All of this, and she never expected anyone to buy her a cake for her promotion.
Her staff surprised her with a cake anyway, but they joked they might get fired for "making too much of a big deal about her."
When she travels the country to visit Soldiers, if a photographer shows up, she waves him away and tells him to go photograph someone more important: her Soldiers.
During one of these visits to her troops, she was being escorted around when at one point she needed to use the latrine. Her escort tried to stop her.
"No, no, Ma'am," he said. "The VIP latrines are over here."
In her mind, that idea was ridiculous.
"VIP Latrine? Are you somehow telling me that these latrines are inferior? You just gave me a reason to go look at them," she thought.
"You have to keep in mind that I'm a Desert Storm Veteran. Sometimes we didn't even have latrines. I'm a Soldier, and I think I should act like a Soldier," she said.
But in spite of her humility about rank, nobody would ever accuse Garcia of being soft. When she first took over the command, she sent out an email to all her staff and brigade commanders expecting them to read "A Message to Garcia," an essay written by Elbert Hubbard in 1889. Coincidentally, the Garcia in the essay is also a general, but one who fought during the Spanish-American War. If the essay could be summarized into a single message it would be this: "Act with initiative, get the mission done, and don't complain or make excuses."
She expects her staff and her brigade commanders to know their stuff, and to think critically about every problem they face and every solution they offer.
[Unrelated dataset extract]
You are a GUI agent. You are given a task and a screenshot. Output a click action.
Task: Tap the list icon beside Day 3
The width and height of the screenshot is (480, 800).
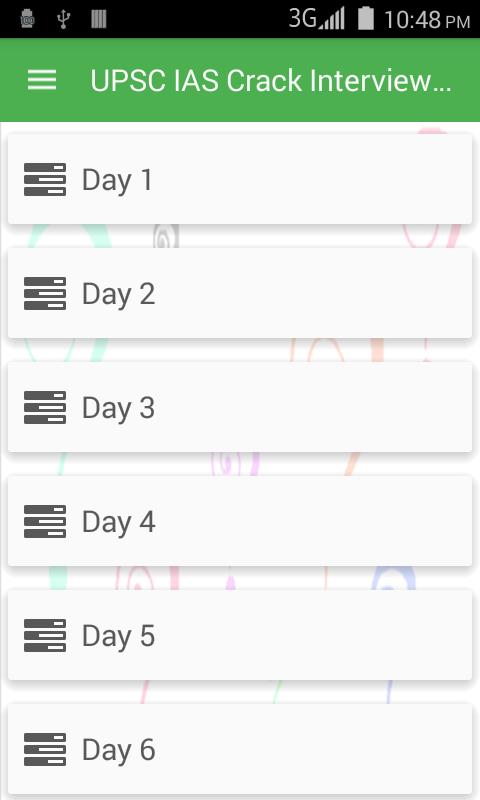point(45,407)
In her civilian career, Garcia is a veterinarian doctor who specializes in animal food manufacturing. She approaches problem solving with the analytical mindset of a scientist.
"I often tell people that I'm a scientist, and I say that, one, because it helps them know how to communicate with me. I make decisions objectively, supported by facts. And I need my commanders to know how to talk to me. But I also tell them that because I don't want everyone around me being a bean counter. I used to have this lieutenant colonel on my staff who had the soul of an artist. I tell you, he was an artist. I would not hold a meeting without him present, and sometimes the rest of the staff would hate it. He would always be the one to say something crazy that nobody else was thinking of. I want that. I'm a scientist, but I need others to balance it out," she said.
Garcia expects much of her Soldiers, especially in a time when conflict and war could erupt anywhere in the world. When that time comes, combatant commanders will be calling up Garcia to deploy her MPs. Taking charge of this command drives her, knowing well there will be high expectations and pressure. It was never the rank, but each opportunity to command that has motivated Garcia in her thirty-plus-year career.
"It's certainly not because others can't do it. A lot of people can do what I do. There's a lot of great commanders and generals out there. I'm not better than them. So my drive to command is not because I can do it better than anyone else. I think it's because I'm one of those people who sees a 17-year-old kid with a sharp haircut, acne all over his face, needs to shave only once a week, and I say to myself, 'I want to work with him. I want to help him achieve excellence.' He may not always love how I lead him, but I'm okay with that. So long as we are striving toward that same goal together," she said.